The yen has slumped 6 percent since elections last month returned power to the Liberal Democratic Party run by Abe, who’s demanded that the Bank of Japan (8301) undertake unlimited cash infusions to end deflation. The premier also unveiled 10.3 trillion yen ($116 billion) in extra spending last week, a step that will add to public debt that’s already more than double the size of the nation’s economy.
“Large-scale spending is ridiculous given the amount of debt Japan has accumulated, while I think highly of Abe in regards to his intention to weaken the yen to support growth,” the president of Fujimaki Japan, an investment advising company in Tokyo, said in an interview on Jan. 11. “Abe’s policies would have worked some 10 years ago, but now they will only accelerate an economic collapse.”

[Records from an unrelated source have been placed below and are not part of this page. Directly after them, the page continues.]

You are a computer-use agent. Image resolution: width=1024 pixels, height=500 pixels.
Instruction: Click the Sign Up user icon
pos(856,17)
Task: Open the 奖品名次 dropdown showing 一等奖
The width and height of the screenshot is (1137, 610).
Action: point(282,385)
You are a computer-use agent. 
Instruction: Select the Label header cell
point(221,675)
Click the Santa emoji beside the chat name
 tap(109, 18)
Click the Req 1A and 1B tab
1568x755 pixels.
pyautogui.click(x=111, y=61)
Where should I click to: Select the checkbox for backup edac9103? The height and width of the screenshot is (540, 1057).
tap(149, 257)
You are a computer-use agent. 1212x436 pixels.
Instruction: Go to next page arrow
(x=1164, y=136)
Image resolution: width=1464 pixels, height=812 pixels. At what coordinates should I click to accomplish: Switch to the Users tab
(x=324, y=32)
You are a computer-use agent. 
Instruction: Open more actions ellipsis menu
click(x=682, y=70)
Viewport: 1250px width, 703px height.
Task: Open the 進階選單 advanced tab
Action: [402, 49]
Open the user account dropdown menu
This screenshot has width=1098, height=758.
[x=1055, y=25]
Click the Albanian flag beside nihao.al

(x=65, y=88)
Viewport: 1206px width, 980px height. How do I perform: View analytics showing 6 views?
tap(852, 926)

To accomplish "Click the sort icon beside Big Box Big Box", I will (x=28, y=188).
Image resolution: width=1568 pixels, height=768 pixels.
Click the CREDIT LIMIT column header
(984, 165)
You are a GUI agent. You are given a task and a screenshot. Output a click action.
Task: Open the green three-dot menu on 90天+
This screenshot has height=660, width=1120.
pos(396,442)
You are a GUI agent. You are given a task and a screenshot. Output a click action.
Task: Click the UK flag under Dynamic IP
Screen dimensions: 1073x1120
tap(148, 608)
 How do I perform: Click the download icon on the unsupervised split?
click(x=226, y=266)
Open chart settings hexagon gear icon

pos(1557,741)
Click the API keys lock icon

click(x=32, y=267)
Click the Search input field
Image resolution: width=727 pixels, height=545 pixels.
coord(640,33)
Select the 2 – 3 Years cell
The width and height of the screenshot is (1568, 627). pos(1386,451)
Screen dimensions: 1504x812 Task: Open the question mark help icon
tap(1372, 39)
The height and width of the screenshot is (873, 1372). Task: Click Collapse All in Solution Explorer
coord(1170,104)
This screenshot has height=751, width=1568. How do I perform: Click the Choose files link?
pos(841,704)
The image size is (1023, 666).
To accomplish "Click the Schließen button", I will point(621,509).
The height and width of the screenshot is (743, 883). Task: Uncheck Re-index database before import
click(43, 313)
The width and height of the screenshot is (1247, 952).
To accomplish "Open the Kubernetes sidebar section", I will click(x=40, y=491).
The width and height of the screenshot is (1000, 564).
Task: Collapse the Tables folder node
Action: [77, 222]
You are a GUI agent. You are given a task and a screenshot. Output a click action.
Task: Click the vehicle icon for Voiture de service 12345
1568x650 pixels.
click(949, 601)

Fujimaki said in an interview last June that Japan may default on its debt within five years and the yen could weaken to as much as 400-500 per dollar. He advised Japanese investors then to hold assets in foreign currencies such as the greenback, Swiss franc, U.K. pound and the Australian and Canadian dollars.
Borrowing in yen and investing in those currencies would have returned an annualized 32 percent as of yesterday, Bloomberg data show.
The BOJ, scheduled to hold a policy meeting on Jan. 21-22, is poised to adopt the 2 percent inflation target advocated by Abe, doubling its existing goal of 1 percent, according to people familiar with BOJ officials’ discussions. Central bank Governor Masaaki Shirakawa said today the economy remains weak and the BOJ will pursue “powerful monetary easing.”
The yen’s drop and the government’s spending plan have helped drive the Nikkei 225 Stock Average of domestic shares up 12 percent since the election. A weaker yen makes Japanese-made products more competitive overseas and boosts the value of repatriated earnings.
Fujimaki joined the Tokyo office of Morgan Guarantee Trust Co., which merged into JPMorgan Chase & Co., in 1985 and later served as managing director and treasurer. He was hired by Soros Fund Management, once the world’s biggest hedge fund group, in 2000 and stayed less than a year, saying to Bloomberg News at the time that he failed to read the Japanese bond market correctly.
He has since lectured at Waseda University and Hitotsubashi University in Tokyo, and written more than 20 books, including a title due for release this month that translates to “A Vulnerable Japan: Objections to Baseless Optimism.”
Japan will issue an additional 8 trillion yen in bonds to finance the supplementary budget for the fiscal year ending March 31. The nation’s outstanding debt will swell to 245 percent of gross domestic product in 2013, the most in the world and twice the debt-to-GDP ratio for the U.S., according to estimates by the International Monetary Fund.
“The government won’t be able to get enough funding if the Japanese withdraw their bank deposits to buy foreign-currency assets in fear of further yen weakness,” said Fujimaki. “Japan’s fiscal collapse could happen even tomorrow.”
So far, the market for Japanese government bonds hasn’t signaled any concern about an impending collapse. Benchmark 10- year securities sank four basis points to 0.77 percent today, the least this year and the third-lowest level globally. Persistent deflation has supported domestic demand for JGBs, which are 91 percent owned in country.
The yen may weaken beyond 400 per dollar should the BOJ print money to absorb the nation’s debt, according to Fujimaki, describing a process known as monetization. The yen reached 89.67 per dollar yesterday, the weakest since June 2010, before rallying to 88.81 as of 5:20 p.m. in Tokyo today.
“I prefer to see a crash of Japan’s debt sooner than later because there’s no other way to revive Japan’s economy,” said Fujimaki. “The biggest merit for that is we won’t have to repay debt that we can never repay. Otherwise, young people will have to work like coach horses just to pay tax.”